De rechtbank is van oordeel dat verweerder niet heeft onderbouwd dat de bedrijfsvoering onaanvaardbaar in het gedrang zal komen door de afwezigheid van eiseres vanwege ziekte. Uit het besluit blijkt niet hoe vaak en hoe lang eiseres is uitgevallen wegens ziekte en of het ziekteverzuim blijvend is.
De rechtbank stelt vast dat eiseres in 2016 is uitgevallen vanwege een gebroken neus en een slijmbeursontsteking. Dit zijn aandoeningen waar iemand van kan herstellen, waarna het werk hervat kan worden.

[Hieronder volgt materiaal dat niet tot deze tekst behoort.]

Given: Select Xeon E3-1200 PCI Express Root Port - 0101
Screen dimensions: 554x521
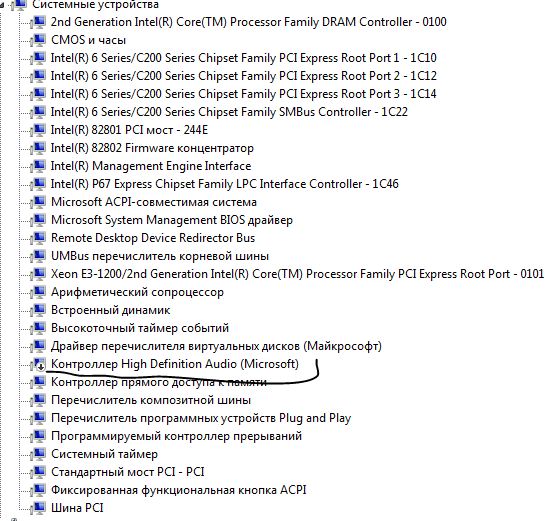Looking at the screenshot, I should pos(297,274).
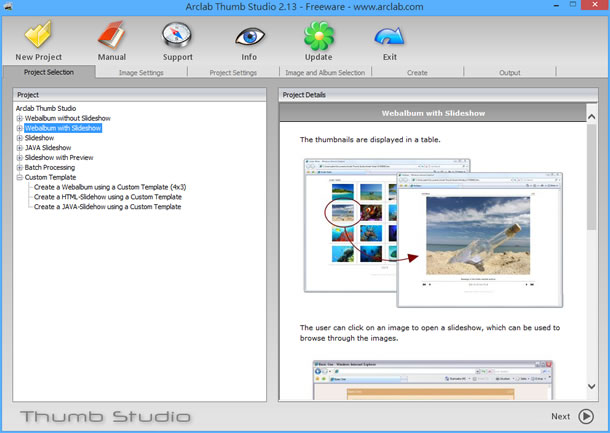Click the New Project star icon
This screenshot has width=610, height=433.
coord(38,36)
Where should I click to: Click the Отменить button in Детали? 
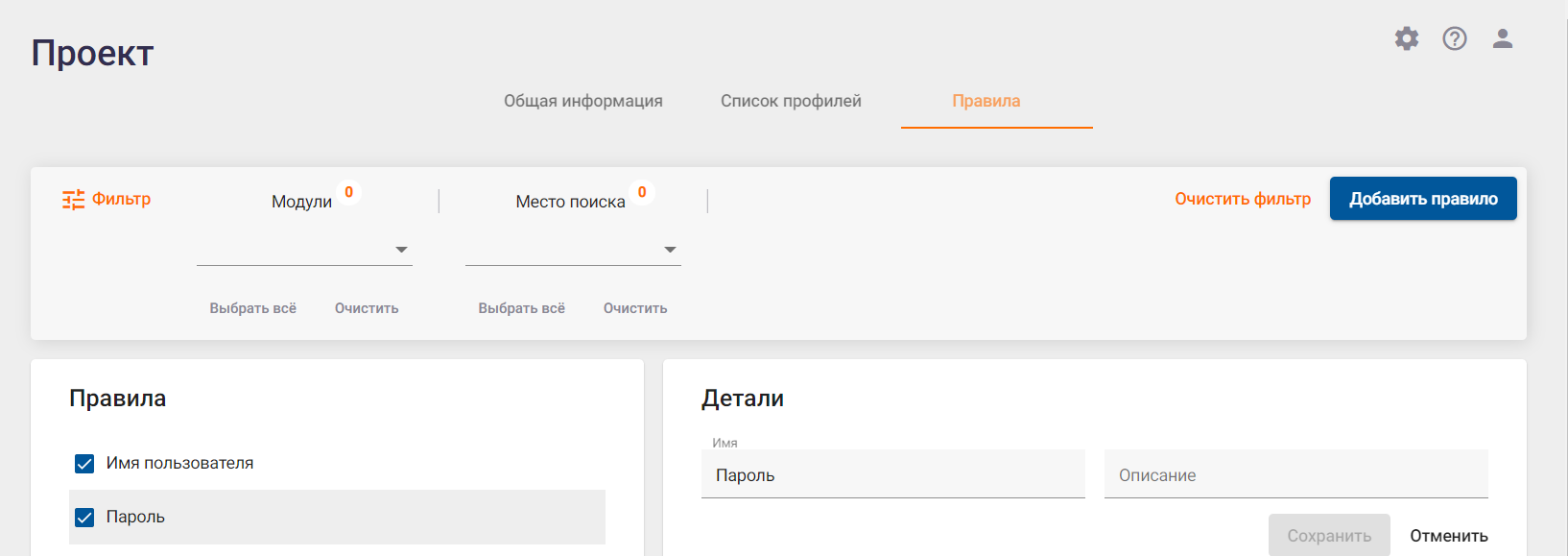coord(1449,536)
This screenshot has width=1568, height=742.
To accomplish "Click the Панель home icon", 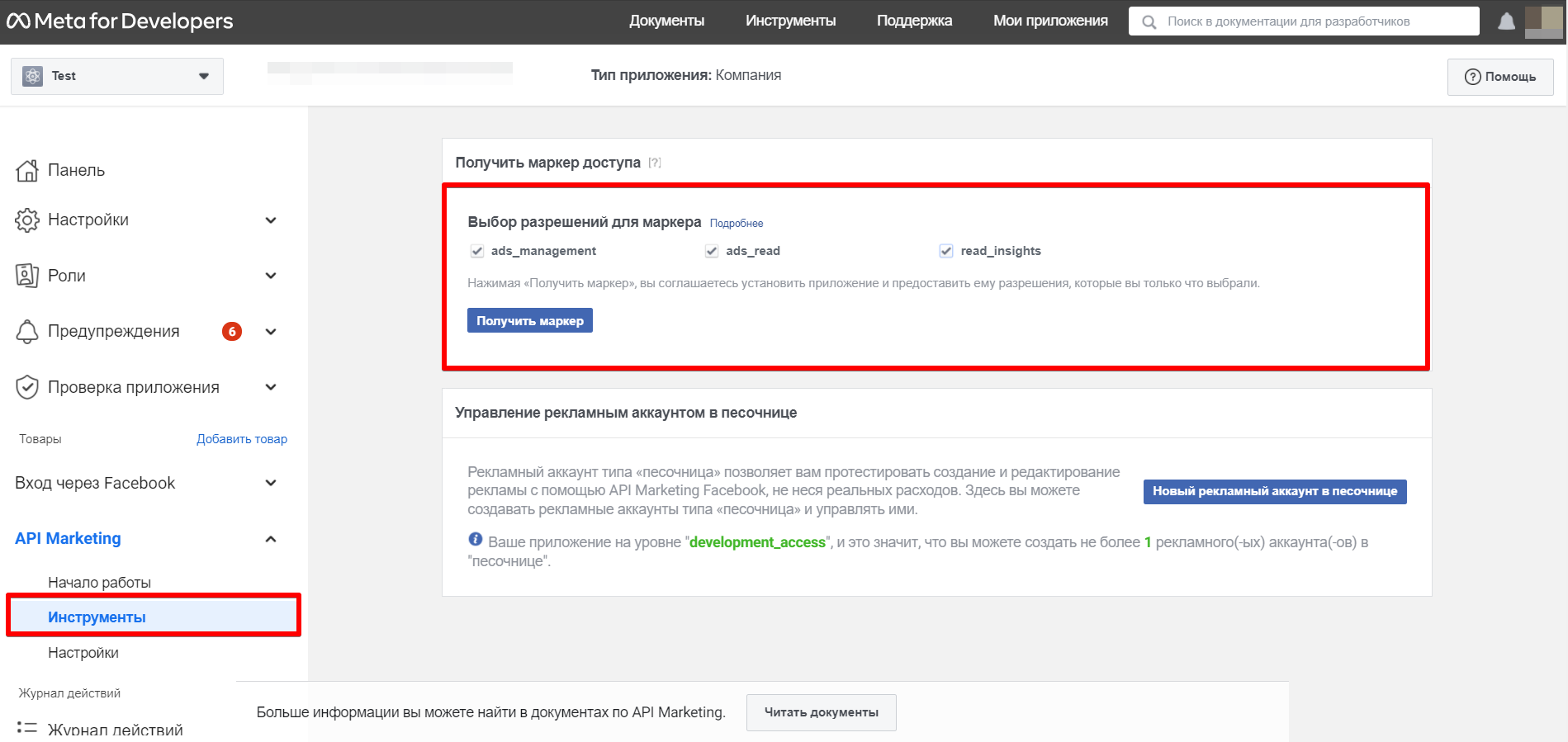I will (27, 171).
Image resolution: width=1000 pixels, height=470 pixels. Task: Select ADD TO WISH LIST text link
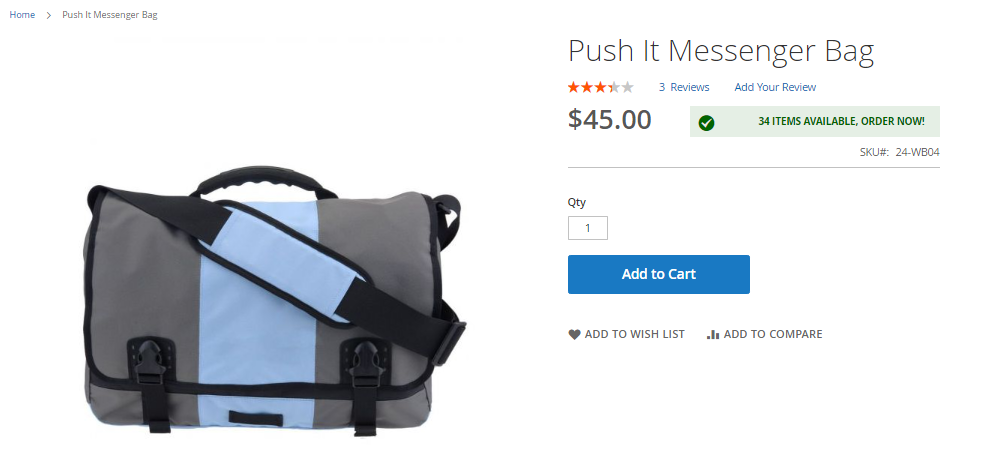(x=635, y=334)
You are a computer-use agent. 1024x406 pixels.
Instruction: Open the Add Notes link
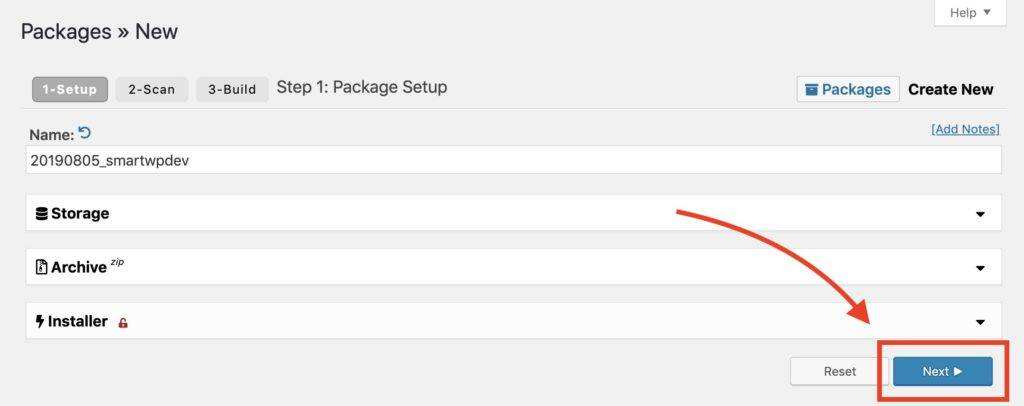point(965,130)
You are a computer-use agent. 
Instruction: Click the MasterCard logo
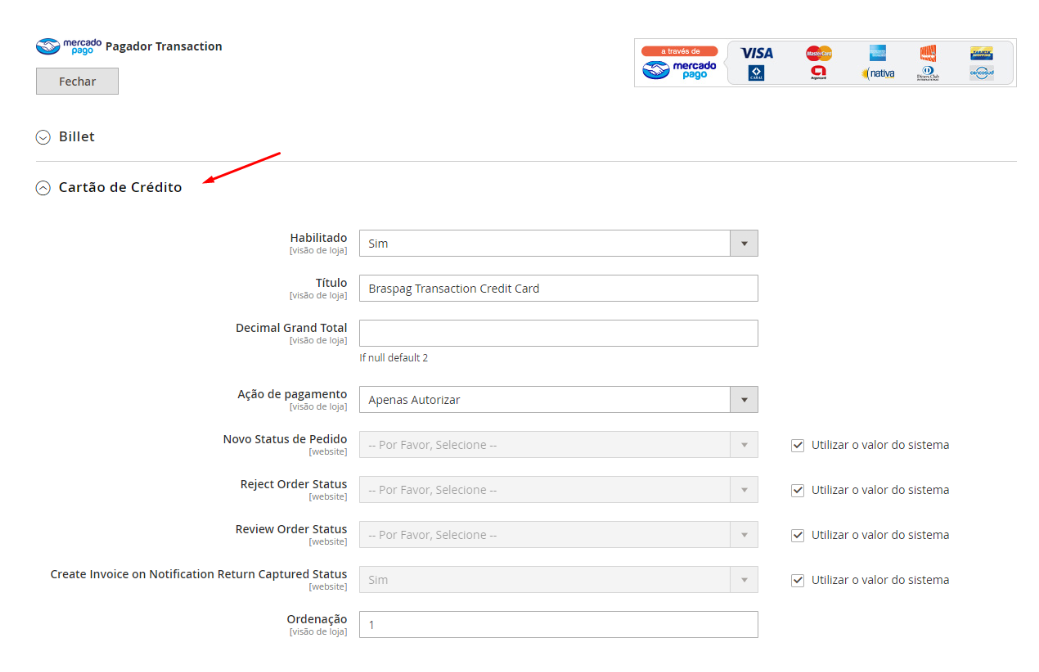tap(819, 53)
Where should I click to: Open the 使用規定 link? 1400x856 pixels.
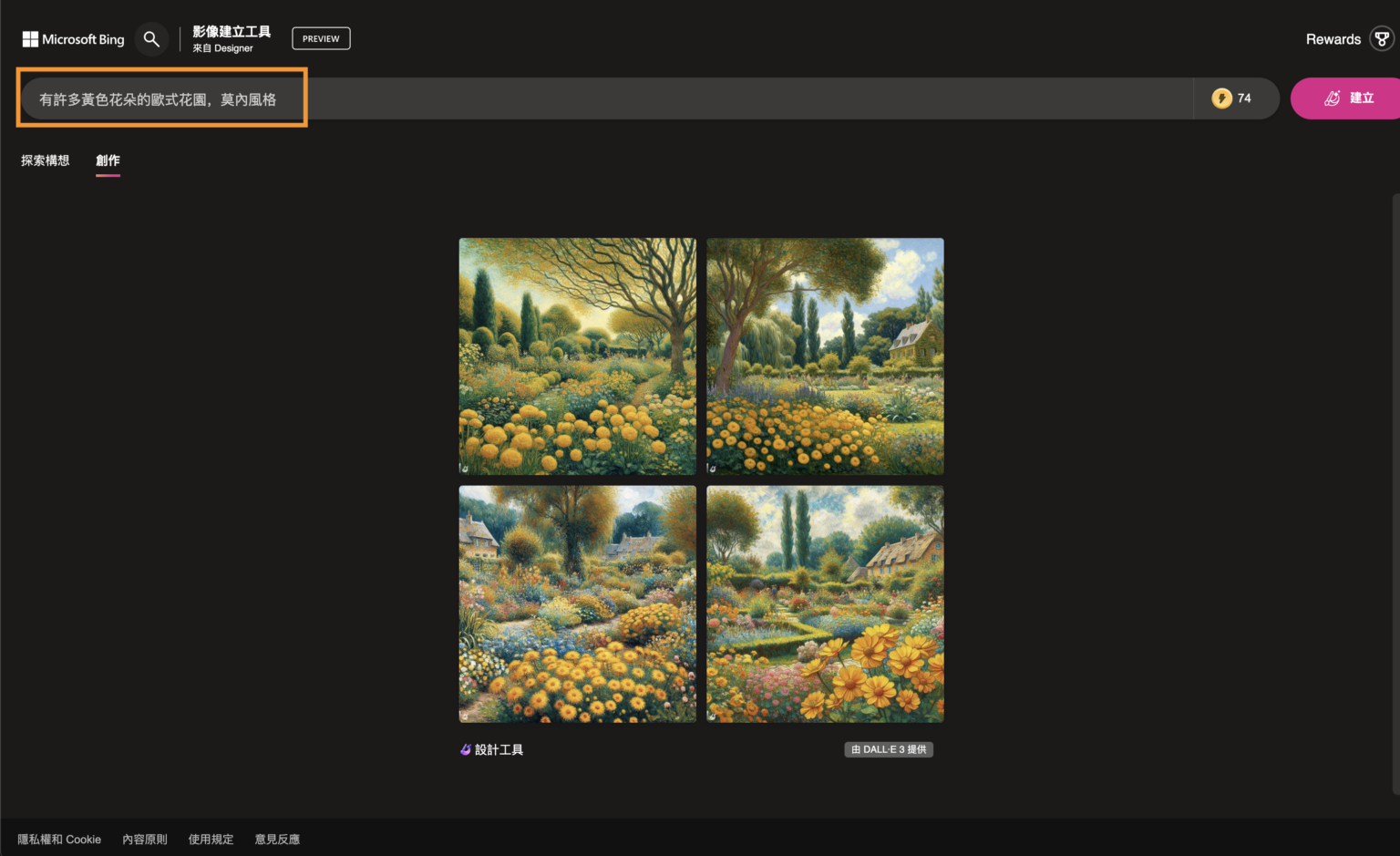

Verder is in het besluit niet gemotiveerd welke gevolgen het ziekteverzuim van eiseres en daarmee de inzetbaarheid van [hond 1] heeft gehad voor de bedrijfsvoering en dat die gevolgen onaanvaardbaar zijn.
9. Het beroep is gegrond. Het bestreden besluit is onvoldoende gemotiveerd en kan niet in stand blijven. De rechtbank kan het bestuursorgaan in de gelegenheid stellen een gebrek in het bestreden besluit te (laten) herstellen. In dat geval doet de rechtbank een tussenuitspraak.
10. De rechtbank ziet in dit geval aanleiding om verweerder in de gelegenheid te stellen het gebrek te herstellen. Dat herstellen kan met een aanvullende motivering, of, voor zover nodig, met een nieuwe beslissing op bezwaar. Om het gebrek te herstellen, moet verweerder de motivering van het bestreden besluit aanvullen door duidelijkheid te verschaffen op de onduidelijkheden die in alinea’s 7.2 en 8.2 zijn opgesomd.
11. De rechtbank bepaalt de termijn waarbinnen verweerder het gebrek kan herstellen op zes weken na verzending van deze tussenuitspraak. Als verweerder geen gebruik maakt van de gelegenheid het gebrek te herstellen, moet hij dat zo spoedig mogelijk meedelen aan de rechtbank. Als verweerder wel gebruik maakt van die gelegenheid, zal de rechtbank eiseres in de gelegenheid stellen binnen vier weken te reageren op de herstelpoging van verweerder. In beide gevallen zal de rechtbank in beginsel zonder tweede zitting uitspraak doen op het beroep. Dit geldt ook in de situatie dat verweerder de hersteltermijn ongebruikt laat verstrijken.
13. De rechtbank houdt iedere verdere beslissing aan tot de einduitspraak op het beroep. Dat laatste betekent ook dat de rechtbank nu nog geen beslissing neemt over de proceskosten en het griffierecht.

Beslissing

De rechtbank:
-draagt verweerder op binnen twee weken na verzending van deze tussenuitspraak mee te delen of hij gebruik maakt van de gelegenheid het gebrek te herstellen;
- stelt verweerder in de gelegenheid om binnen zes weken na verzending van deze tussenuitspraak het gebrek te herstellen met inachtneming van de overwegingen en aanwijzingen in deze tussenuitspraak;
- houdt iedere verdere beslissing aan.
Deze uitspraak is gedaan door mr. B.J. Zippelius, rechter, in tegenwoordigheid van mr. M. Kool, griffier.
De beslissing is in het openbaar uitgesproken op: 27 maart 2018
griffier
rechter
Afschrift verzonden aan partijen op:
Rechtsmiddel
Tegen deze tussenuitspraak staat nog geen hoger beroep open. Tegen deze tussenuitspraak kan hoger beroep worden ingesteld tegelijkertijd met hoger beroep tegen de einduitspraak in deze zaak.

Voetnoten

1.Bijvoorbeeld uitspraken van de CRvB van 10 oktober 2013, ECLI:NL:CRVB:2013:2009 en 13 maart 2014, ECLI:NL:CRVB:2014:885.
2.Bijvoorbeeld de uitspraak van de CRvB van 31 december 2009, ECLI:NL:CRVB:2009:BK9663.